Q: Why do prices vary depending on which Amazon S3 Glacier Region I choose?
We charge less where our costs are less. For example, our costs are lower in the US East (North Virginia) Region than in the US West (Northern California) Region.
Q: How will I be charged and billed for my use of Amazon S3 Glacier?
There are no setup fees to begin using the service. At the end of the month, your credit card will automatically be charged for that month’s usage. You can view your charges for the current billing period at any time on the Amazon Web Services web site, by logging into your Amazon Web Services account, and clicking “Account Activity” under “Your Web Services Account”.
Q: How much data can I retrieve for free?
Amazon S3 Glacier offers a 10 GB retrieval free tier. You can retrieve 10 GB of your Amazon S3 Glacier data per month for free. The free tier allowance can be used at any time during the month and applies to Standard retrievals.
Q: How much does Amazon S3 Glacier cost?
There are three ways to retrieve data from Amazon S3 Glacier and each has a different per-GB retrieval fee and per-archive request fee (i.e. requesting one archive counts as one request). Expedited retrievals cost $0.03 per GB and $0.01 per request. Standard retrievals cost $0.01 per GB and $0.05 per 1,000 requests. Bulk retrievals cost $0.0025 per GB and $0.025 per 1,000 requests.
For example, using Expedited retrievals, if you requested 10 archives with a size of 1 GB each, the cost would be 10 x $0.03 +10 x $0.01 = $0.40.
If you were using Standard retrievals to retrieve 500 archives that were 1 GB each, the cost would be 500GB x $0.01 + 500 x $0.05/1,000 = $5.025
Lastly, using Bulk retrievals, if you were to retrieve 500 archives that are 1 GB each, the cost would be 500GB x $0.0025 + 500 x $0.025/1,000 = $1.2625.
To learn more about Amazon S3 Glacier pricing, please visit the Amazon S3 Glacier pricing page.
Q: How will I be charged when retrieving only a range of an archive?
Range retrievals are priced in precisely the same way as regular retrievals from Amazon S3 Glacier. You are charged a per-GB fee for only the amount of data retrieved in the range you specify.
Q: How will I be charged for deleting data that is less than 3 months old?

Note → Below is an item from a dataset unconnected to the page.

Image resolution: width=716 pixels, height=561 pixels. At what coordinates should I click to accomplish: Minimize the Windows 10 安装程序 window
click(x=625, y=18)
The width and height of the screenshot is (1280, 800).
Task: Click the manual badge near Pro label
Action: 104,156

Amazon S3 Glacier is designed for use cases where data is retained for months, years, or decades. Deleting data from Amazon S3 Glacier is free if the archive being deleted has been stored for three months or longer. If an archive is deleted within three months of being uploaded, you will be charged an early deletion fee. In the US East (Northern Virginia) Region, you would be charged a prorated early deletion fee of $0.012 per gigabyte deleted within three months. So if you deleted 1 gigabyte of data 1 month after uploading it, you would be charged a $0.008 early deletion fee. If, instead you deleted 1 gigabyte after 2 months, you would be charged a $0.004 early deletion fee.
To view prices for other regions, please visit the Amazon S3 Glacier pricing page.
Q: What can I expect the total cost of ownership (TCO) to be?
Amazon S3 Glacier is a secure, durable, and extremely low-cost cloud storage service for data archiving and long-term backup. Customers can reliably store large or small amounts of data for as little as $0.004 per gigabyte per month, a significant savings compared to on-premises solutions. To keep costs low yet suitable for varying retrieval needs, Amazon S3 Glacier provides three options for access to archives, from a few minutes to several hours. Your total cost of ownership (TCO) for your Amazon S3 Glacier storage will depend on your data access patterns. Below are several examples illustrating different use cases ranging from deep archives that are never retrieved to active workloads where large portions of data are accessed.
TCO example 1: Let’s assume that you upload 1 PB of data into Amazon S3 Glacier, that the average archive size is 1 GB and that you never retrieve any data. When you first upload the 1 PB, there are upload request fees of 1,048,576 GB x $0.05 / 1,000 = $52.43. Then the ongoing storage costs are 1,048,576 GB x $0.004 = $4,194.30 per month, or $50,331.65 per year.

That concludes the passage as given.